Der Abend scheint unter dem unterschwelligen Motto zu stehen: Was ist männlich, was ist weiblich? Da wird von der Suche nach einem Mann, einem "richtigen Mann", gesungen. Ob die Damen sich damit wirklich "aus gesellschaftlichen Normen befreien", wie Veranstalterin Silvia Plankl meint, ist fragwürdig. Ständig wird mit Klischees gespielt - jedoch oft nicht, um sie aufzubrechen, sondern um sie letztlich zu bestätigen. Bauarbeiterin Coco Chantal schraubt tatsächlich etwas auf der Bühne zusammen: Nämlich einen Spiegel. Mit Herzchen-Türen.

Alle Darstellerinnen sind sich einig: Der Rahmen muss stimmen. "Wir würden nicht im Bierzelt auftreten", sagt Evita Pardon. Dazu gehört auch das gemeinsame Gläschen Sekt in der Garderobe zur Auflockerung vor dem Auftritt. Und: "Das macht hier keiner für die Männer", betont die Tanzlehrerin.

Männer sieht man dann tatsächlich auch auf der Bühne. Außer Moderator Ecco Meineke treten in einer "Boylesque"-Nummer "Die drei von der Tankstelle" auf. Sie tragen die klingenden Namen Jim Beam, Jack Daniels und Johnny Walker und zeigen eine Darbietung, die irgendwo zwischen den Chippendales und den Backstreet Boys liegt. Die Damen im Publikum klatschen begeistert. Sie wünschen sich für das nächste Mal mehr davon.

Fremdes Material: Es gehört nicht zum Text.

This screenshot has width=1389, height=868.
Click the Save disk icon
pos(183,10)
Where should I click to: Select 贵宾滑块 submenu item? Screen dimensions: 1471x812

Das Munich Burlesque Festival findet noch bis Sonntag in der "Drehleier", Rosenheimer Straße 123, statt. Am Freitagabend treten beim internationalen Burlesque-Contest 18 Profi-Tänzerinnen aus neun Ländern auf, am Samstag folgt eine Vierziger-Jahre-Show. Dixie Dynamite bietet am Sonntag Burlesque-Workshops an.